立憲民主党は、議員立法「日銀保有ETF活用法案」を217回通常国会に提出した。本法案は2024年の213回通常国会に一度提出をしたもので、元々、医療保険料に上乗せして徴収される1兆円規模の「子ども・子育て支援金」を廃止し、代替財源として、日本銀行が保有しているETF(上場投資信託)の分配金収入等を活用するための法案であった。今回は、近年、ETFの分配金収入が1兆円を大きく上回っていることに鑑み、他の子ども・子育て支援に資する事業の財源としても活用できるように内容を改めた上で再提出したが、審議入りはかなわず、継続審議となった。

責任ある消費税負担軽減策を立案

立憲民主党は2025年、現下の物価高に鑑み、消費税の負担軽減策について議論を重ね、当面は1人あたり2万円の「食卓おうえん給付金」を迅速に給付した上で、2026年4月から原則1年・最大2年にわたり食料品に係る消費税を8%から0%に引き下げ、その後隙間なく「給付付き税額控除」に移行するという3段階の政策スキームを立案した。給付と減税については、財源を具体化し、赤字国債の発行に頼らない責任ある姿勢を明確にした。また、「給付付き税額控除」については、これを最大の目標と位置付け、「『給付付き税額控除』検討プロジェクトチーム」を党内に設置し、制度設計の早期具体化を図ることとした。

租税特別措置の適正化・透明化に向けて

立憲民主党は、議員立法「租特透明化法改正案」を217回通常国会に提出した。本法案は、企業・団体献金により政治が歪められてきたのではないかとの疑念の高まり、厳しい財政状況にもかかわらず、十分な検証なく漫然と租特が延長・拡充されている実態等に鑑み、①租特による高額減税企業上位10社の実名を国会報告の対象とすること、②租特は期限到来時に原則廃止することとした上で、例外的に延長・拡充する際のルールを法定化することを規定し、租特のさらなる透明化・適正化を図るものであるが、審議入りはかなわず、継続審議となった。

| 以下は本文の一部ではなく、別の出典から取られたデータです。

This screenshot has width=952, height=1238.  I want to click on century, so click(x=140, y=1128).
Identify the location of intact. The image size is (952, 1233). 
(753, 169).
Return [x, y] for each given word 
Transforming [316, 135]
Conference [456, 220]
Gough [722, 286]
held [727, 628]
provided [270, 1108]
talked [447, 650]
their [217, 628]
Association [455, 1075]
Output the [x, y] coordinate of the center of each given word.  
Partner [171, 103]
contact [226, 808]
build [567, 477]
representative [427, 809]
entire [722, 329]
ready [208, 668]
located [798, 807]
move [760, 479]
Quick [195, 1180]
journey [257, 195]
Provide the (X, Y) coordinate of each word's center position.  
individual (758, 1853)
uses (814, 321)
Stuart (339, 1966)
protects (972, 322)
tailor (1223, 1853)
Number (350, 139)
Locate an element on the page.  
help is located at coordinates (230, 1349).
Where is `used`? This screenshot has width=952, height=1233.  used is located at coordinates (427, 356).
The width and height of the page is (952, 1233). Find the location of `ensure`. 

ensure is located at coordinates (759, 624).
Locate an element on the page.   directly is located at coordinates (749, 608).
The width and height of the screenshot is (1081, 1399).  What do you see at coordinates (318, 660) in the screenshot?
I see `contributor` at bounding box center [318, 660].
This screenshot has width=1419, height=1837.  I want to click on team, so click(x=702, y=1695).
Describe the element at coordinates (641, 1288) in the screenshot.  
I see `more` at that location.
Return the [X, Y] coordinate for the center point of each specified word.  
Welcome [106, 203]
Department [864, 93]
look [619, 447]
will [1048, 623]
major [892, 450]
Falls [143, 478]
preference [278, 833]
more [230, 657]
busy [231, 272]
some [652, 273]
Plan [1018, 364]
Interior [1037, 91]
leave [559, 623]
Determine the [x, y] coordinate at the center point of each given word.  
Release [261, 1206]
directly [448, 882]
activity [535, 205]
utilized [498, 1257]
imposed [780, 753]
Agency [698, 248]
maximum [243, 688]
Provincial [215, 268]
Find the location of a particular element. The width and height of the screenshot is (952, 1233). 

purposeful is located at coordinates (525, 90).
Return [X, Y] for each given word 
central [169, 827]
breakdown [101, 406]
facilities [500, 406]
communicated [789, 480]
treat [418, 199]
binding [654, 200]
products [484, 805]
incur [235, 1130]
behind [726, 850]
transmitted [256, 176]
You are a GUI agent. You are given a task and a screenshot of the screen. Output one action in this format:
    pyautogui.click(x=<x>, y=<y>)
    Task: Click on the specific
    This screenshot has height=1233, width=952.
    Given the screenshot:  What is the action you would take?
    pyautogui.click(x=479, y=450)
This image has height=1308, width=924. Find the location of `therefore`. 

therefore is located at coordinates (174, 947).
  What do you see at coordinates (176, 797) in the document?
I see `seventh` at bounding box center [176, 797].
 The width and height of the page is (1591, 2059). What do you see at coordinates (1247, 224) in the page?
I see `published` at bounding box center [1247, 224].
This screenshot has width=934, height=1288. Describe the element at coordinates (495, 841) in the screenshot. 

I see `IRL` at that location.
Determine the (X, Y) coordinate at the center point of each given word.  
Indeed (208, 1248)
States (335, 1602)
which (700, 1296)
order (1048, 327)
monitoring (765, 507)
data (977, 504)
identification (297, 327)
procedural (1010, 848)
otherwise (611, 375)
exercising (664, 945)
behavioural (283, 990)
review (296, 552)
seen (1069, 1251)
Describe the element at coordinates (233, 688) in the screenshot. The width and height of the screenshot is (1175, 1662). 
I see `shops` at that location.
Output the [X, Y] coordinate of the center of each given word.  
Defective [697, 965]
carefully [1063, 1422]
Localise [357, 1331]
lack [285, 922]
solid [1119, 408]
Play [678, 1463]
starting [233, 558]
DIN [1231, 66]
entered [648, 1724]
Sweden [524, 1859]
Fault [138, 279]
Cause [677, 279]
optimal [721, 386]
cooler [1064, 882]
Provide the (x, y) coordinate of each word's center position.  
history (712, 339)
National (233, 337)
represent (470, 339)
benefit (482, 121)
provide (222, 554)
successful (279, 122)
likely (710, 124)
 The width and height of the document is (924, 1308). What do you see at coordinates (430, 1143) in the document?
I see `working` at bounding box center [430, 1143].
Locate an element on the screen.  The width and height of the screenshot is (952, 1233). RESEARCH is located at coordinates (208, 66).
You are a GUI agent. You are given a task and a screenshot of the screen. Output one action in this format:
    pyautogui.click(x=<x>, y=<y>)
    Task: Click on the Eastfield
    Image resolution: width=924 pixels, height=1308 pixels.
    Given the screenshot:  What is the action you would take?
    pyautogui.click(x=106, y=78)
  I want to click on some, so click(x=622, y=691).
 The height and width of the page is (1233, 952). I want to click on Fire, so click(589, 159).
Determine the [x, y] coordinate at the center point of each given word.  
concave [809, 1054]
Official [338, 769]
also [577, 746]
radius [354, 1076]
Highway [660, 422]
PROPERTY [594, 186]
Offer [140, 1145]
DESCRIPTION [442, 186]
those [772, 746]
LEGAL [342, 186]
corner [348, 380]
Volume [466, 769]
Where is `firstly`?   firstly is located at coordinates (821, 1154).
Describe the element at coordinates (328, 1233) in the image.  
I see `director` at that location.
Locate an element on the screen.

2025.6.11 議員立法「租特透明化法改正案」を衆議院に提出
2025.6.11 議員立法「租特透明化法改正案」を衆議院に提出

スルガ銀行不正融資問題の早期解決に向けて

2018年に発覚したスルガ銀行不正融資問題の長期化に鑑み、2025年6月19日、立憲民主党をはじめとする超党派の枠組みで、スルガ銀行の対応が不十分である場合、業務停止命令を含めた厳しい対応を取ることなどを金融庁に要請した。